This article was published in 1997, in Newsletter 13.
The first Sunday in June, I took our five-year-old daughter for a ride on my new bicycle. Phoebe was sitting on a saddle mounted on the crossbar – the old fashioned kind of child seat that is widely used in Cambridge. It was a lovely sunny day and we were both enjoying ourselves. Suddenly, however, the bike came to a dead halt. Phoebe was dragged off her seat and thrown onto the road: she had taken her right foot off the rest and somehow got it tangled in the spokes of the wheel.
If a car had been passing at the wrong moment, Phoebe could have been killed or seriously injured. As it was, she suffered a friction burn from the wheel. This wound will take all summer to heal. She also has a compression fracture at the base of her leg. Phoebe is still too upset by the accident to ride on any bicycle, including her own.
When my partner and I have told people who use similar child seats about the accident, we have had an interesting range of reactions. Some parents have been concerned, but more seem reluctant to admit that they are taking any sort of risk. One even suggested that the accident Phoebe had was a physical impossibility. It seems to us that this unwillingness to acknowledge dangers springs from two factors. Firstly, not to use the seat would be very inconvenient for many parents: it is an easy way to transport school-age children and allows another child to be carried at the rear of the bike. Secondly, risks are hard to judge. The undoubted fact that many people have used the seats without problem does not, however, make them safe, any more than the fact that many smokers do not get lung cancer means that smoking is OK.

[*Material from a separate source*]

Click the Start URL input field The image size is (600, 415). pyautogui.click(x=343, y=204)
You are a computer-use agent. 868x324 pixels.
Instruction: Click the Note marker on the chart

In the light of Phoebe’s accident, it seems to me that the level of risk associated with this seat is unacceptable. I would certainly advise parents against using one. If you must use this seat then there are things you can do to minimise the dangers. A spoke guard is not a magical solution but it is an improvement: I have discovered that some shops will, quite rightly, only sell the seat with a guard. The seat and footrests should be positioned as far away from the front wheel as possible.
Staff at the Addenbrooke’s Casualty Department, and at the plastic surgery clinic which Phoebe still attends, say that they often see children with feet, legs and hands damaged while riding on this kind of bike seat. The systematic collection of data about children’s accidents would contribute to a more informed debate about whether the risks are just too high.